In summary, microarray analysis revealed significant changes in the transcriptional levels of 69 genes in human RPE 19 cells after treated with SF. The genes are involved in a variety of cellular processes such as antioxidation, detoxification, cell growth regulation, antiapoptosis, immuno-regulation, inflammation, and signal transduction. SF endows the ability of antioxidative stress to RPE 19 cells against H2O2 induced cell apoptosis. This antioxidative effects is mediated by upregulation of antioxidant related genes, such as NQO1, SRXN1, GCLM, and Trx1 and by down regulation of inflammatory responsive genes including CCL2, Bdkrb1, and Txnip. SF appears to act through Nrf2 regulation of ARE containing genes such as NQO1, GCLM, and Trx1.

Conflict of Interests

The authors declare that they have no conflict of interests.

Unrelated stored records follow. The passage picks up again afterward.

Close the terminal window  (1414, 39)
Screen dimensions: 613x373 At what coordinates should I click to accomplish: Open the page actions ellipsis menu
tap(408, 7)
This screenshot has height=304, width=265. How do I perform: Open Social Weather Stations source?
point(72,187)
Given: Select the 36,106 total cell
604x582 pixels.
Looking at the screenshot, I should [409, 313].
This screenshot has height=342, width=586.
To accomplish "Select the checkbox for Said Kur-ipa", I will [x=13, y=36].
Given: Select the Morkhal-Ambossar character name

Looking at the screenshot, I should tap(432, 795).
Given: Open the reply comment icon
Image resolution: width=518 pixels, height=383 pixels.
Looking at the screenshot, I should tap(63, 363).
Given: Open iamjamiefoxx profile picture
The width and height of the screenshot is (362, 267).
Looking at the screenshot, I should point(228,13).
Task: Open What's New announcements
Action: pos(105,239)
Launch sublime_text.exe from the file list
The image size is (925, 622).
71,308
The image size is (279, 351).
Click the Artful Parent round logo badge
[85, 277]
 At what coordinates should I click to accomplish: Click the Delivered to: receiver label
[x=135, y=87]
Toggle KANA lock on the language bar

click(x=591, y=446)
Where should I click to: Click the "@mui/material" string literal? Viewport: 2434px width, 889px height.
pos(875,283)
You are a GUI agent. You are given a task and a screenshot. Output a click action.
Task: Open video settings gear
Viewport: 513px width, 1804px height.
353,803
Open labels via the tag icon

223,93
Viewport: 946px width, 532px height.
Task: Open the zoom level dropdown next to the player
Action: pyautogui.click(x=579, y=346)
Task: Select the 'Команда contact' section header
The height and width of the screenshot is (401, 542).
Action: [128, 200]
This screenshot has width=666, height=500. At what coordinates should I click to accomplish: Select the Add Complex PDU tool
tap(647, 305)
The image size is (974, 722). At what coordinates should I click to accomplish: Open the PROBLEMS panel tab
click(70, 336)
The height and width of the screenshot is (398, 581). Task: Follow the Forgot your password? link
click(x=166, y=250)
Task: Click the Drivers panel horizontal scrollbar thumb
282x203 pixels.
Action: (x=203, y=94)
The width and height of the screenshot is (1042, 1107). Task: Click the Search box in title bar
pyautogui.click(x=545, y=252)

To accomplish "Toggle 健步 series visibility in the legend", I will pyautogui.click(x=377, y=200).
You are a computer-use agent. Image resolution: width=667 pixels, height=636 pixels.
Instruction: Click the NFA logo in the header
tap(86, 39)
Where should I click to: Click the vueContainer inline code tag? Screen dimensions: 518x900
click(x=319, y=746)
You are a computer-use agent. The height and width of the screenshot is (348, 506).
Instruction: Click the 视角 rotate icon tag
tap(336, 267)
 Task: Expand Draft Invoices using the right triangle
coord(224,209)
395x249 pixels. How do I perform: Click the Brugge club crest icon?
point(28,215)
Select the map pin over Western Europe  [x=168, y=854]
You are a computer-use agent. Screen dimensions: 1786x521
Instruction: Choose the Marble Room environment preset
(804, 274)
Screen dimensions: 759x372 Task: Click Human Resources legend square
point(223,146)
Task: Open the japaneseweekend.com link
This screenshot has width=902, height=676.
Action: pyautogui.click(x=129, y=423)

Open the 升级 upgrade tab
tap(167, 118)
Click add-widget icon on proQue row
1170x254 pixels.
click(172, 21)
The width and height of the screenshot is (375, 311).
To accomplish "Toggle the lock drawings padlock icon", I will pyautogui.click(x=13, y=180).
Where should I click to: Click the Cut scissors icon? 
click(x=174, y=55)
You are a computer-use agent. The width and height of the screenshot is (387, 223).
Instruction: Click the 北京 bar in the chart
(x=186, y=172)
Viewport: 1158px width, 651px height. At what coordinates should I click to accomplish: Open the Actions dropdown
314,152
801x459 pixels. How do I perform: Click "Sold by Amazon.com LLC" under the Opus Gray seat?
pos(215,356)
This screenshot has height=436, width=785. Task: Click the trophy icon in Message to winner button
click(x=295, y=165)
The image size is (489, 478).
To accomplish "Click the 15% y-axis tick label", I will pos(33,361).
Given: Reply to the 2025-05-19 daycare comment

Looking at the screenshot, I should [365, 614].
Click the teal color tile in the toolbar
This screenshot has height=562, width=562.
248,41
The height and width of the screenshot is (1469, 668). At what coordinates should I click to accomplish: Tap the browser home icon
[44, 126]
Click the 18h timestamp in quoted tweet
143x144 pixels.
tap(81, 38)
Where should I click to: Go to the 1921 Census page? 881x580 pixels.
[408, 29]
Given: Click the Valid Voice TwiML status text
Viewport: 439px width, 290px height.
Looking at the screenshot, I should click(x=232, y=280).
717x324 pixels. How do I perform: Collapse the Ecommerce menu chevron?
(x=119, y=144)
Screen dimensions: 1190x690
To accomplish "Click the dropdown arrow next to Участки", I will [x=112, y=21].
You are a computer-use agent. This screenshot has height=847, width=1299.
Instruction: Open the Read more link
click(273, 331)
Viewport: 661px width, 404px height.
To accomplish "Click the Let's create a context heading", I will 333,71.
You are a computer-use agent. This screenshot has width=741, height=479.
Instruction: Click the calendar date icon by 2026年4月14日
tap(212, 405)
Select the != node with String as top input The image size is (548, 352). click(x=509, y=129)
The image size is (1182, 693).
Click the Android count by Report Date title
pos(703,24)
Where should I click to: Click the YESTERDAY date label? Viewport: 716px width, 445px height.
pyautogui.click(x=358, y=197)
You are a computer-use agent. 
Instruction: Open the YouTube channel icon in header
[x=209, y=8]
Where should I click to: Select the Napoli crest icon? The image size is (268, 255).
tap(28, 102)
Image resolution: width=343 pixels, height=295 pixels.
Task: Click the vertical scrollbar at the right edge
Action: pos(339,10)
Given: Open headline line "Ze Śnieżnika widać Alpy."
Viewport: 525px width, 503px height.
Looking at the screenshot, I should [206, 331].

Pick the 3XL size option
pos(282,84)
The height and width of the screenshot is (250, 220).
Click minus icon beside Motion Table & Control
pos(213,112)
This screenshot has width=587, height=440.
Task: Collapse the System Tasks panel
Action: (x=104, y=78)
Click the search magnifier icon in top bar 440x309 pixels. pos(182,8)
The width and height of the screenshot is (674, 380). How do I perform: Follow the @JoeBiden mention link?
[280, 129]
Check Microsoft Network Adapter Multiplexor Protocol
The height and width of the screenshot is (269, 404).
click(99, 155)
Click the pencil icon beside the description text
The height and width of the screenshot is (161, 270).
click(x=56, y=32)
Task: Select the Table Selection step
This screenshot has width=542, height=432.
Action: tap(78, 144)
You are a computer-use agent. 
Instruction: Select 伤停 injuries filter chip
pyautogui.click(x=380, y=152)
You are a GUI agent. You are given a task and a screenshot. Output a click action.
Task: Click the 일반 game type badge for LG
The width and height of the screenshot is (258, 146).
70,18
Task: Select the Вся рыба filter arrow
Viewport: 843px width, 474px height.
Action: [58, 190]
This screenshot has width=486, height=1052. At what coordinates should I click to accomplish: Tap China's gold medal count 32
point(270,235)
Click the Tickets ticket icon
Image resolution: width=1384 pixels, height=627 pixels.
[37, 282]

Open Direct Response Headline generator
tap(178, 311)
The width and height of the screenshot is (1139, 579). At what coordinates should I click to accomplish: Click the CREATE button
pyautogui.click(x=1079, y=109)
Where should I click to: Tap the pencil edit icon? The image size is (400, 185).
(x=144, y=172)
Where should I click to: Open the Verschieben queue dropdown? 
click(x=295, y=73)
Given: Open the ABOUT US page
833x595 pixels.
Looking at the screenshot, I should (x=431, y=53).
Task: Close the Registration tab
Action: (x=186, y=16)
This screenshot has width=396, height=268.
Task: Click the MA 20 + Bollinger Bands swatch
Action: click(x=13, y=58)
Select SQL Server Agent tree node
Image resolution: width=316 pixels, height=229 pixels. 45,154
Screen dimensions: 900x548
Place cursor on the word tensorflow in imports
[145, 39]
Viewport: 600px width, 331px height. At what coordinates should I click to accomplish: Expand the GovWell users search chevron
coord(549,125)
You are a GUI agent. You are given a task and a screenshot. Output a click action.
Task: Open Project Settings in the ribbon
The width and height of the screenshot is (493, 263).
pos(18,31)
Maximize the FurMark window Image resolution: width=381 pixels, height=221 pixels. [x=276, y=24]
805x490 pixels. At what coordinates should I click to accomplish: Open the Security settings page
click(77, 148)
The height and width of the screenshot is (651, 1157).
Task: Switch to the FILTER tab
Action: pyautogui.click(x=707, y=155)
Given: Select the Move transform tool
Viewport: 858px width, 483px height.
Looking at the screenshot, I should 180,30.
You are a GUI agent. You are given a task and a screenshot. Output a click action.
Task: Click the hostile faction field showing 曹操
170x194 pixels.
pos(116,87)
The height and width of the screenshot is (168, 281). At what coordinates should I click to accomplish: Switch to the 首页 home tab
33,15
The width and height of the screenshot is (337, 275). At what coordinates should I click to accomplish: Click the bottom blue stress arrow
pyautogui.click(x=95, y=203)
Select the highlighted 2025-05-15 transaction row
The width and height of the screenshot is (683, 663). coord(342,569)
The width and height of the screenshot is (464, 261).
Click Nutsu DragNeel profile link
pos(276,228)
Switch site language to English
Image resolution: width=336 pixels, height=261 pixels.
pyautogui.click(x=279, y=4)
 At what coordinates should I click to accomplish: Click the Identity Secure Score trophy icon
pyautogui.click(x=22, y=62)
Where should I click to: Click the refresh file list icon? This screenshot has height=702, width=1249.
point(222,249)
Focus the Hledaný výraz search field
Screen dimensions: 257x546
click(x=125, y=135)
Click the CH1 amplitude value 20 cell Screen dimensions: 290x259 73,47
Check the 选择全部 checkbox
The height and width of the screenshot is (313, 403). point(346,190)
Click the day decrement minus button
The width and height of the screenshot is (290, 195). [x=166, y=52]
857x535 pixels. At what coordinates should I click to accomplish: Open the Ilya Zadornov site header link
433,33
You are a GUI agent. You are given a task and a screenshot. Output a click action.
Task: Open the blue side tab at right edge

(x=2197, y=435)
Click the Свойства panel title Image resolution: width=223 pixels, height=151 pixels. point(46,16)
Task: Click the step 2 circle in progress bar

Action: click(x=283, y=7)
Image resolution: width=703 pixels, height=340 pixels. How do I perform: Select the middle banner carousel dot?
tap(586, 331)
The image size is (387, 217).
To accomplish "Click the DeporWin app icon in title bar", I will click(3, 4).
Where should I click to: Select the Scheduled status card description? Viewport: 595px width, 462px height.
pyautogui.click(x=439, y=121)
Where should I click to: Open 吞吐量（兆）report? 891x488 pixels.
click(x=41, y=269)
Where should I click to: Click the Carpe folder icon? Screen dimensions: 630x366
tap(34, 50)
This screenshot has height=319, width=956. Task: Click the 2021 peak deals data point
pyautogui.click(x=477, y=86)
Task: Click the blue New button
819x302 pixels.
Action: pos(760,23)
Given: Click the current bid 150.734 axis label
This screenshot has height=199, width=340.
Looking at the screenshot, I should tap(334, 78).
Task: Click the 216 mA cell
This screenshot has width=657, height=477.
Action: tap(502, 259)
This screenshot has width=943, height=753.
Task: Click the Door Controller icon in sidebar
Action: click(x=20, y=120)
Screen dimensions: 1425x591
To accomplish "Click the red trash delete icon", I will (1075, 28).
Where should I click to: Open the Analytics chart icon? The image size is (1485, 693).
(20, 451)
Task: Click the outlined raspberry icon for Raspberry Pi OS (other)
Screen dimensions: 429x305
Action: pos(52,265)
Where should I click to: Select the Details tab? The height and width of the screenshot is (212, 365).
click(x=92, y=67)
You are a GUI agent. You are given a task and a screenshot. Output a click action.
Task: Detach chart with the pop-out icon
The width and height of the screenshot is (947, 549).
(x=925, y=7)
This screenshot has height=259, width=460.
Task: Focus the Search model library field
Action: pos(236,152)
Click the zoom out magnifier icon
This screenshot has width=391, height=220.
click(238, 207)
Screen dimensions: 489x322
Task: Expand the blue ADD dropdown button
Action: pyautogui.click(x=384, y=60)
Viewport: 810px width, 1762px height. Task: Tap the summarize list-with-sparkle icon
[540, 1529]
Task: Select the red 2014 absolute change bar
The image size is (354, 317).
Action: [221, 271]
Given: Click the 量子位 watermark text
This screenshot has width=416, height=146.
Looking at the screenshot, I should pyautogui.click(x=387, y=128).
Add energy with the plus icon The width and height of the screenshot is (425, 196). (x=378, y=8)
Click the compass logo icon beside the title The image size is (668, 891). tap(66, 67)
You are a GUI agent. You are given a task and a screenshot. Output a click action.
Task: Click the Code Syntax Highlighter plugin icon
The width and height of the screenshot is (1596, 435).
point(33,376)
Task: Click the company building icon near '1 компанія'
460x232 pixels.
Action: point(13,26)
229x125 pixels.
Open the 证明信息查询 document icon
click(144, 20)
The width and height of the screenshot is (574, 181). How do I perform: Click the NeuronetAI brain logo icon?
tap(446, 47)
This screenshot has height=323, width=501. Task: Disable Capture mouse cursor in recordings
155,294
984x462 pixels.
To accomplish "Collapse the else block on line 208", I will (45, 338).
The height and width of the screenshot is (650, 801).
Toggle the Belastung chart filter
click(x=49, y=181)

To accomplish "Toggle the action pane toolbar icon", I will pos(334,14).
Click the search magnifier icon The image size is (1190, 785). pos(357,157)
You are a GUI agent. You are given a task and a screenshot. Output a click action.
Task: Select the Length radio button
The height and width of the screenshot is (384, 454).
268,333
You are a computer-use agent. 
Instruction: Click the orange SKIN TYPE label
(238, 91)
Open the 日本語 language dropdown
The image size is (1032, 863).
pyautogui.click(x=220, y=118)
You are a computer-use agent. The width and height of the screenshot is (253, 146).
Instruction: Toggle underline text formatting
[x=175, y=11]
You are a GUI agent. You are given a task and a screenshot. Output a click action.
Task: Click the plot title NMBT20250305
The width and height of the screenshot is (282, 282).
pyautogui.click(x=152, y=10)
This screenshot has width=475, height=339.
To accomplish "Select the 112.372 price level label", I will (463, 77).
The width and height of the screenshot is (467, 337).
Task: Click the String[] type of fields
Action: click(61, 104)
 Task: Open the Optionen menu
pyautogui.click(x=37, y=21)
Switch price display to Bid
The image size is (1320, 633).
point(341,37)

The authors thank Li Kong for technical support, and Richard Simon and Amy Peng Lam for allowing us to use BRB ArrayTools for microarray data analysis.

Supplementary Materials

The antioxidative effects of different concentrations of SF in RPE 19 cells is provided in Supplementary Figure 1. RPE 19 cells were pretreated with various concentrations of SF (0 µM, 1 µM, 10 µM, 50 µM, respectively) for 12 hours, then PBS or 400 µM of H2O2 were added into the cell cultures for 12 hours. Flow cytometry analysis showed that 10 µM SF was the optimal amount of SF to endow the ability of antioxidative stress for RPE 19 cells.